Don’t we live for this kind of unending thrill? The dreamy state of projecting oneself into a far-away silken future is maybe what we secretly crave the most. Waiting for holidays, a date or a big happening gives almost equal - if not more - pleasure, than the event itself. Of course pleasure is only a shortcut away from his uncanny sister: pain. Indeed, a familiar psychological conundrum is whether our actions are driven by our thirst for pleasure or by fear of the consequences. Maybe both, but the fear of pain is devastating and, mostly unconsciously, we rearrange our lives in order to avoid everything that can hurt us (physically and emotionally). The truth is: our imagination is a wild horse, leading us wherever he wants, whether it’s over a cloudscape… or under raging storms.
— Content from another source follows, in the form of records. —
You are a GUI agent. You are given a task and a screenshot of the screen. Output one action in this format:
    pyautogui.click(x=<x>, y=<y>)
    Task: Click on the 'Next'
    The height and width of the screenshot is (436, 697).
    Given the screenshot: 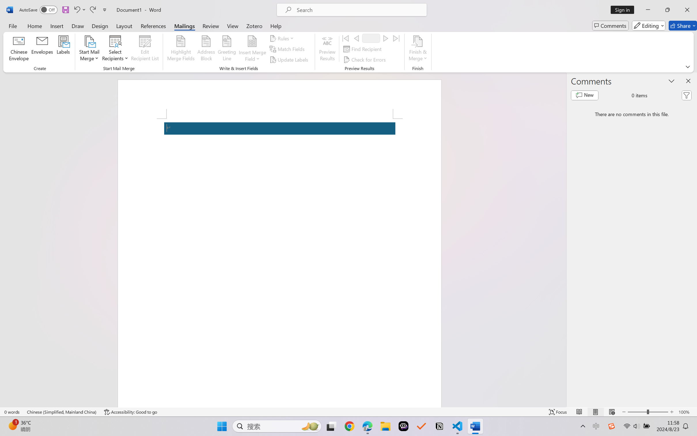 What is the action you would take?
    pyautogui.click(x=385, y=38)
    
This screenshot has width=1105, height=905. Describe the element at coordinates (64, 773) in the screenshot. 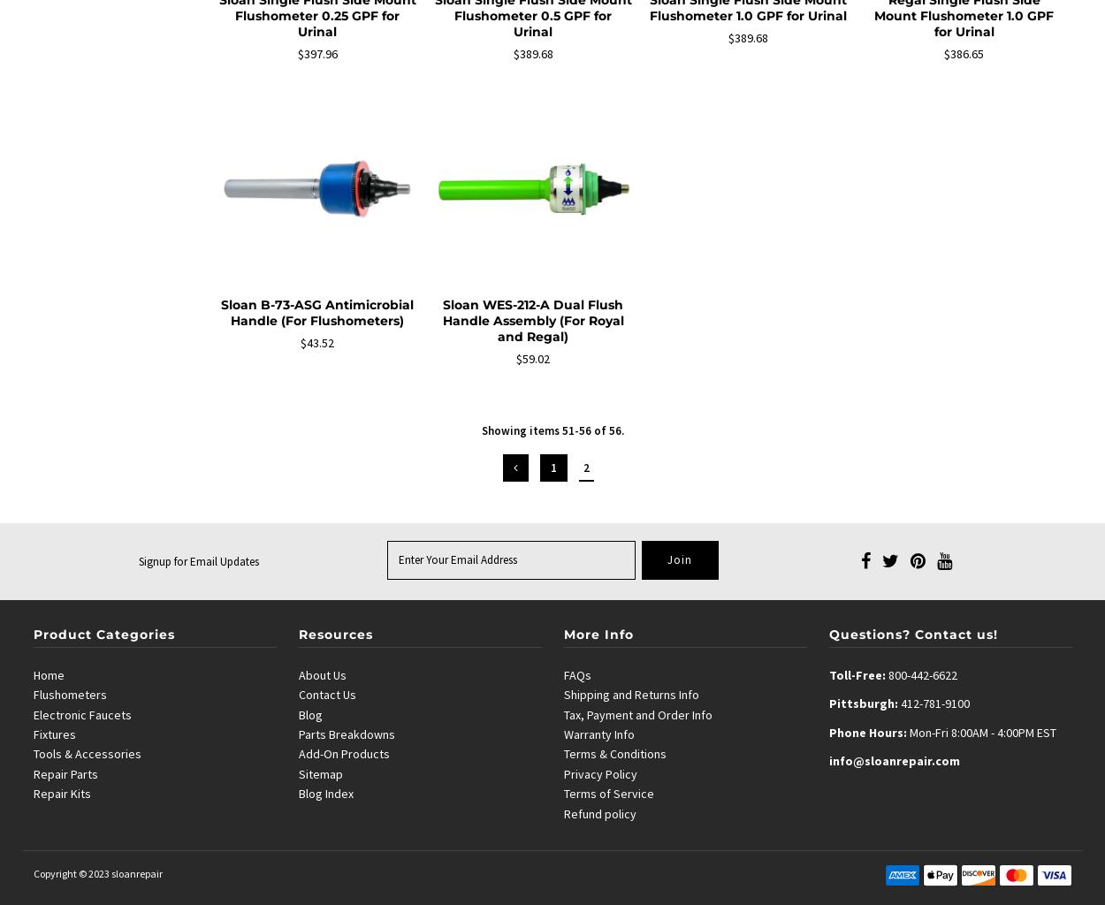

I see `'Repair Parts'` at that location.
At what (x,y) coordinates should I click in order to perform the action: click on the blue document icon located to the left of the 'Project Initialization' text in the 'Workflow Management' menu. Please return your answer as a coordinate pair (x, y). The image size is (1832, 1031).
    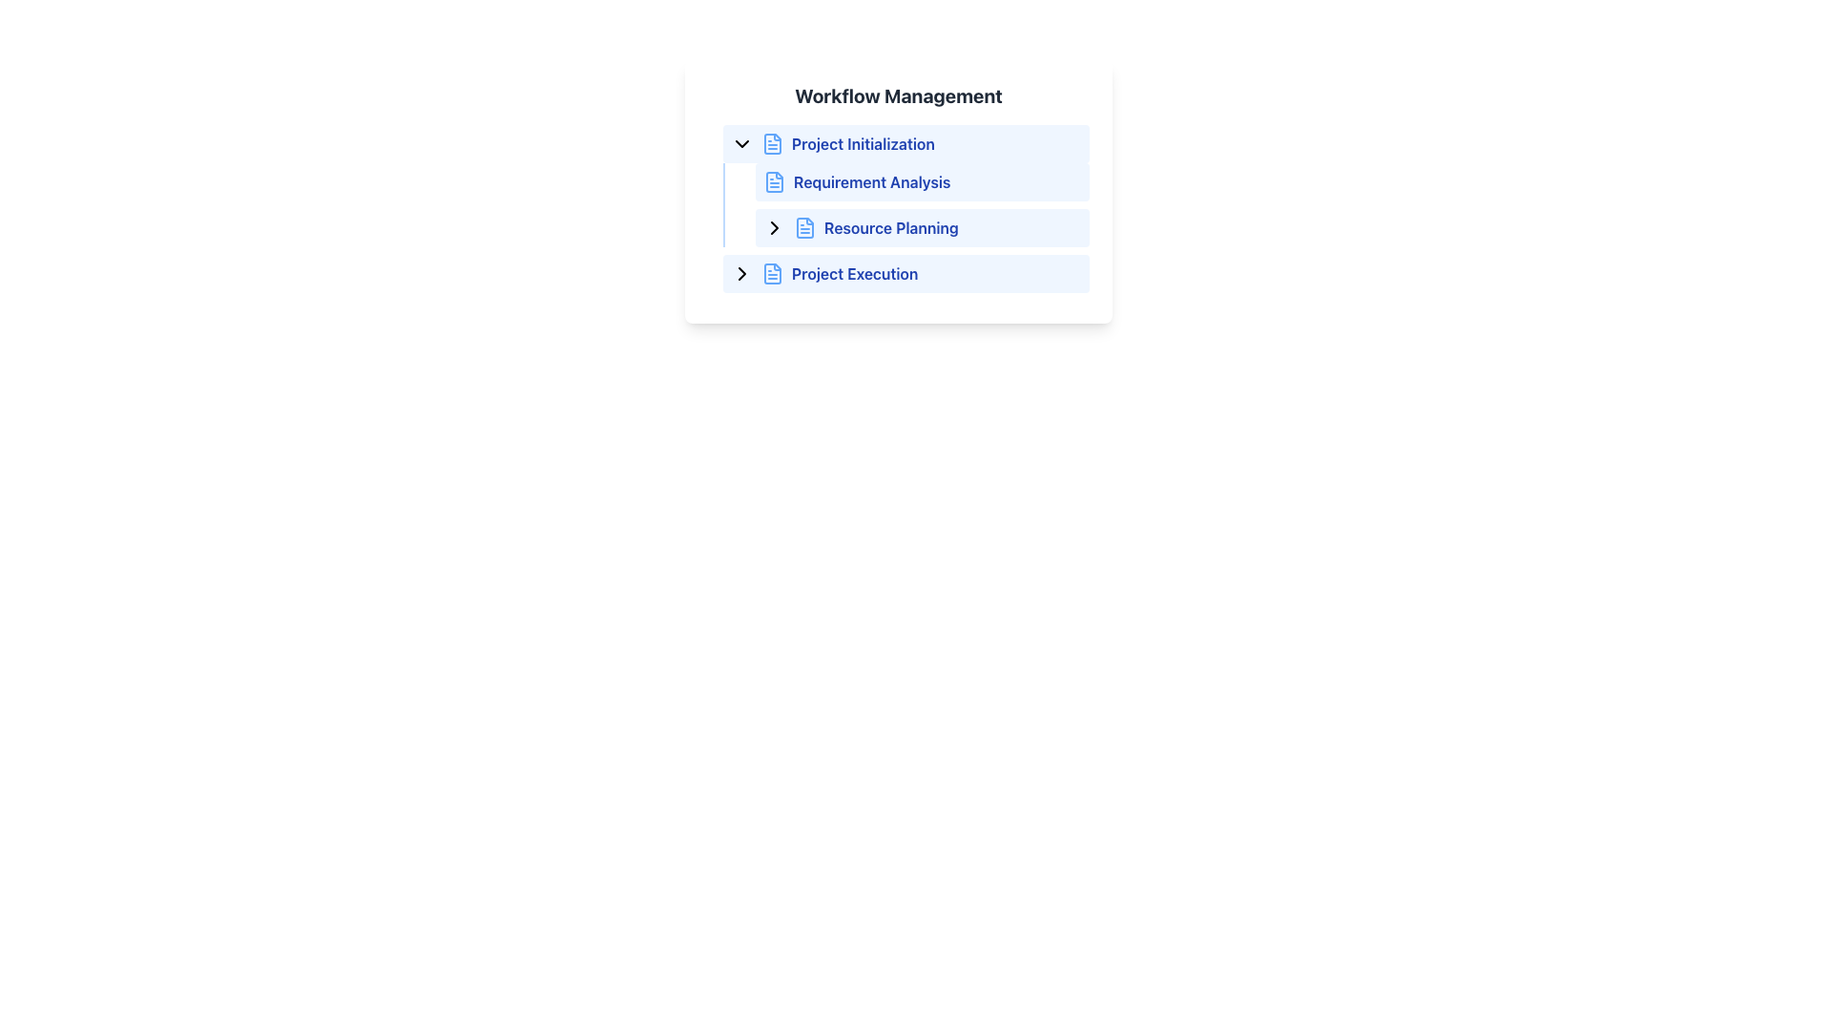
    Looking at the image, I should click on (773, 142).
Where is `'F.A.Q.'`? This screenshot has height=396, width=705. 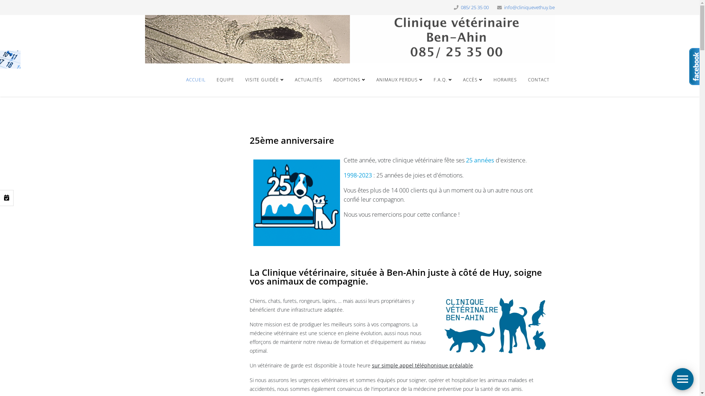 'F.A.Q.' is located at coordinates (428, 80).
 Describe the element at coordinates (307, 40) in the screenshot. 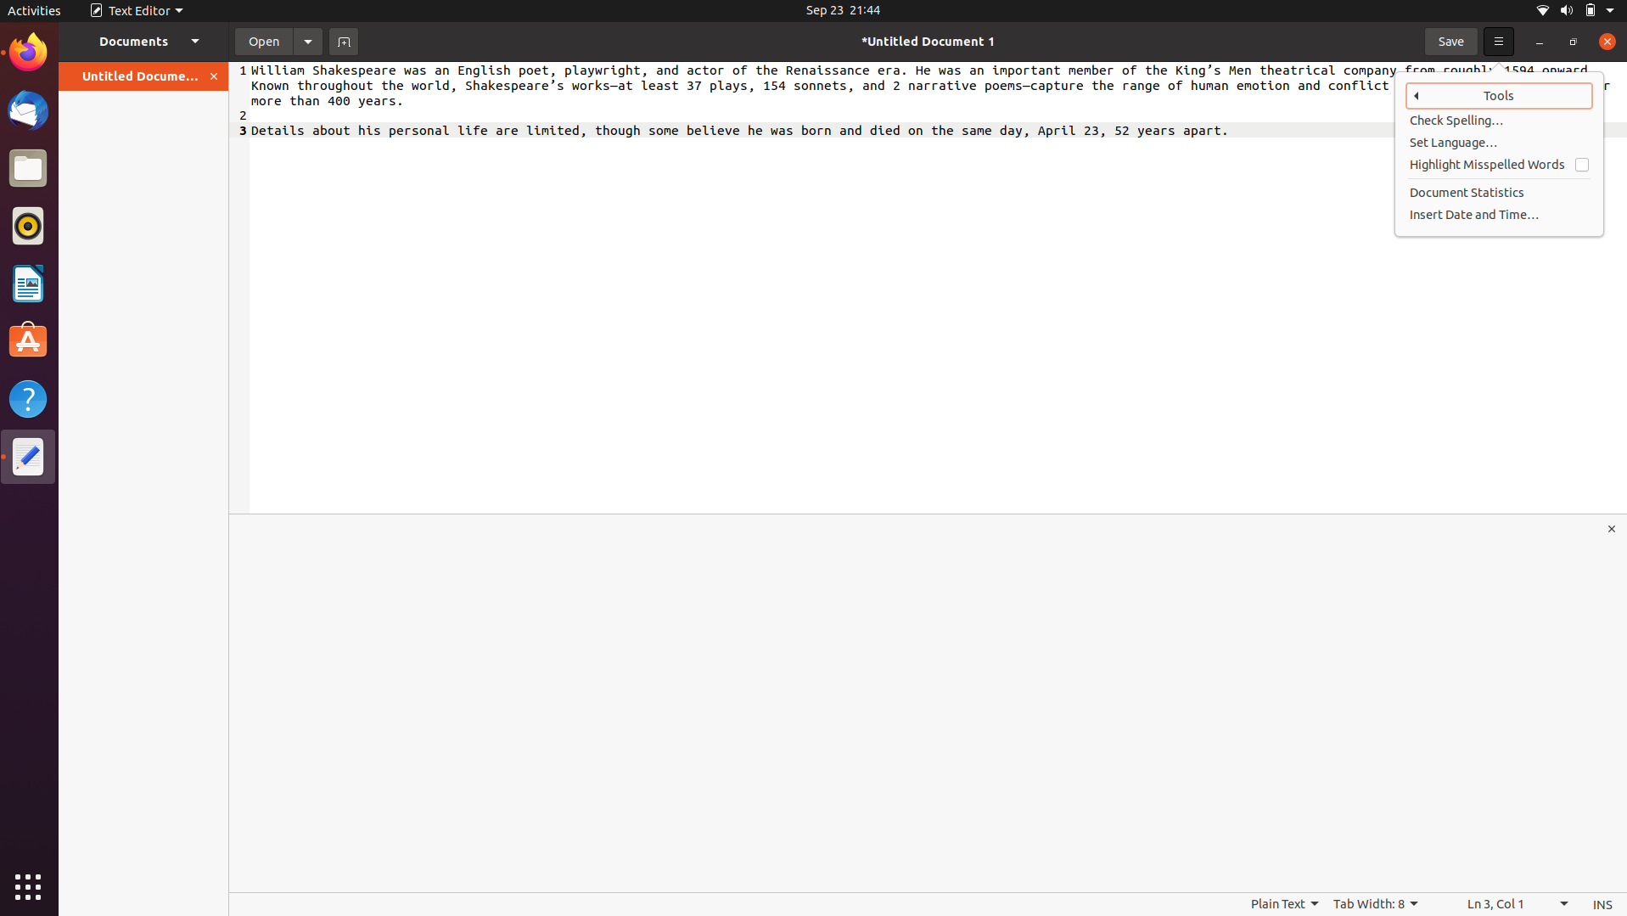

I see `the document settings` at that location.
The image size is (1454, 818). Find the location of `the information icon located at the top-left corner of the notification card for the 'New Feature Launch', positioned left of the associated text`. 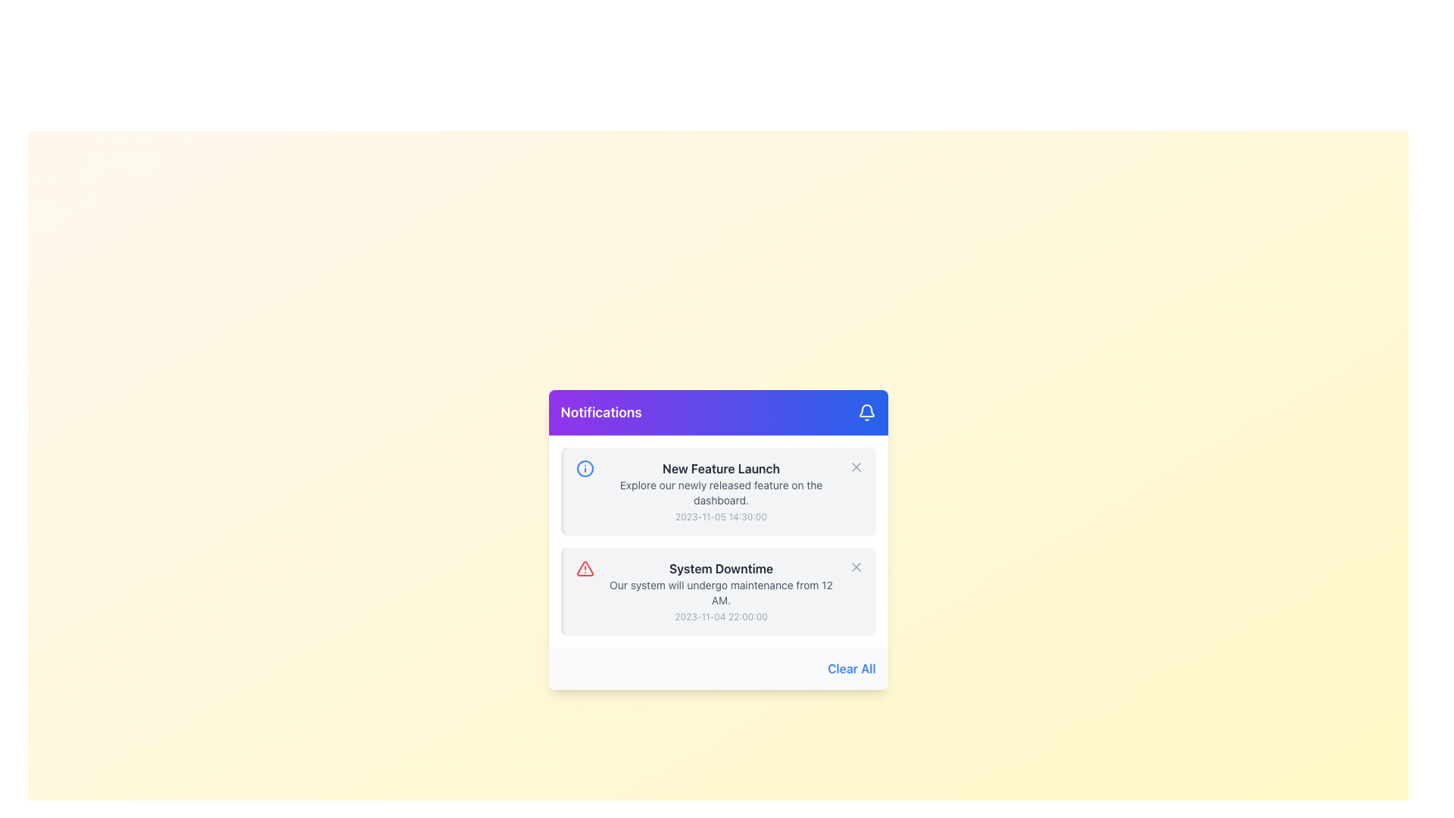

the information icon located at the top-left corner of the notification card for the 'New Feature Launch', positioned left of the associated text is located at coordinates (584, 467).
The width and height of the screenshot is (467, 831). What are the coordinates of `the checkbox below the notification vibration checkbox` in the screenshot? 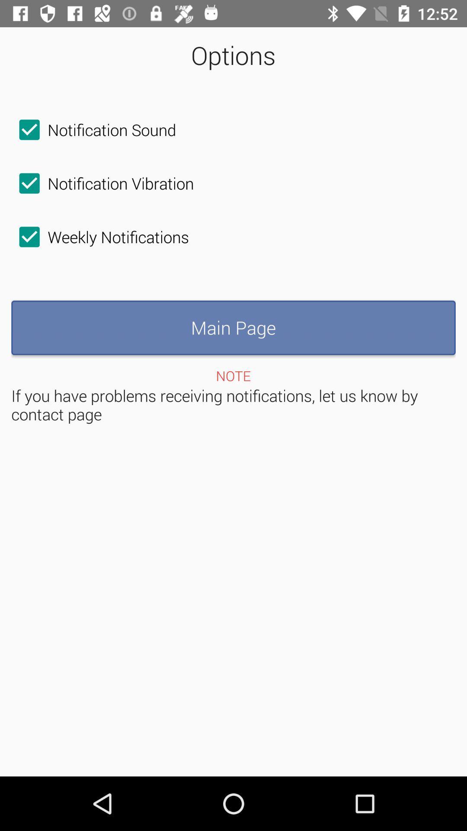 It's located at (100, 237).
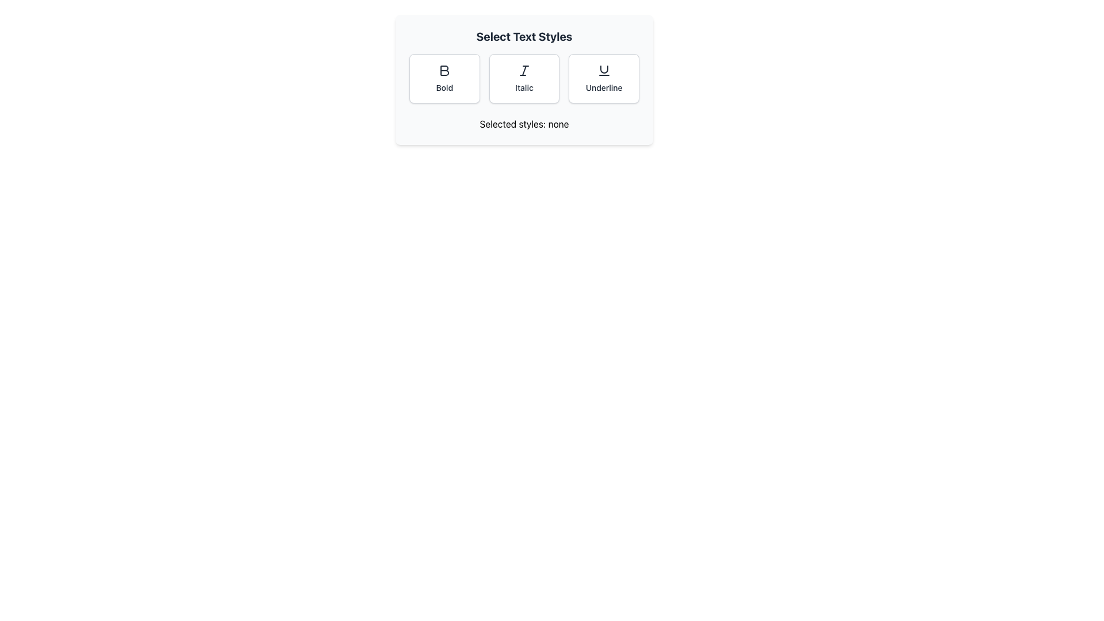 The image size is (1104, 621). What do you see at coordinates (524, 71) in the screenshot?
I see `the 'Italic' text styling icon, which features a diagonal 'I' character with a clean and minimalist design` at bounding box center [524, 71].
Therefore, we understand why foreshadowing is a powerful writing device. “Foreshadowing”, in screenwriter lingo, is the best way to make you anxious about the outcome of a dilemma, about the destiny of a character or the resolution of a story. It’s when you suddenly raise a powerful thought in the audience’s mind, with very little information. Then, you leave them to do the job. The nasty glance of a character at the end of a scene; an insert of a tentacle getting out of a gully hole, while the heroes are shooting the breeze. Yes, you can call it suspense, because suspense is the black belt of the foreshadowing art. This magicians’ trick is the ABC of the scriptwriter.
Foreshadowing works in the short term - within the unity of a scene - or in the long run. A prophecy told to the hero –will it be fulfilled? A threat spat out by the super villain –will he take action? Usually, promises are held… but in a way which is a light-year away from what we were expecting. And that’s where the pleasure comes in. When surprise bursts out. Now, back to our real-life expectations, surprise is also the benediction of our daily routine. We long for something to happen, for something to be, once in a while, different. It’s that smell of unexpectedness we love in the fictional mist, so where is it around us, in the daylight?
Let’s hope, folks, that Cannes 2010 will bring us a full deck of wonder. Otherwise, we’ll have to seek it… outside the matrix.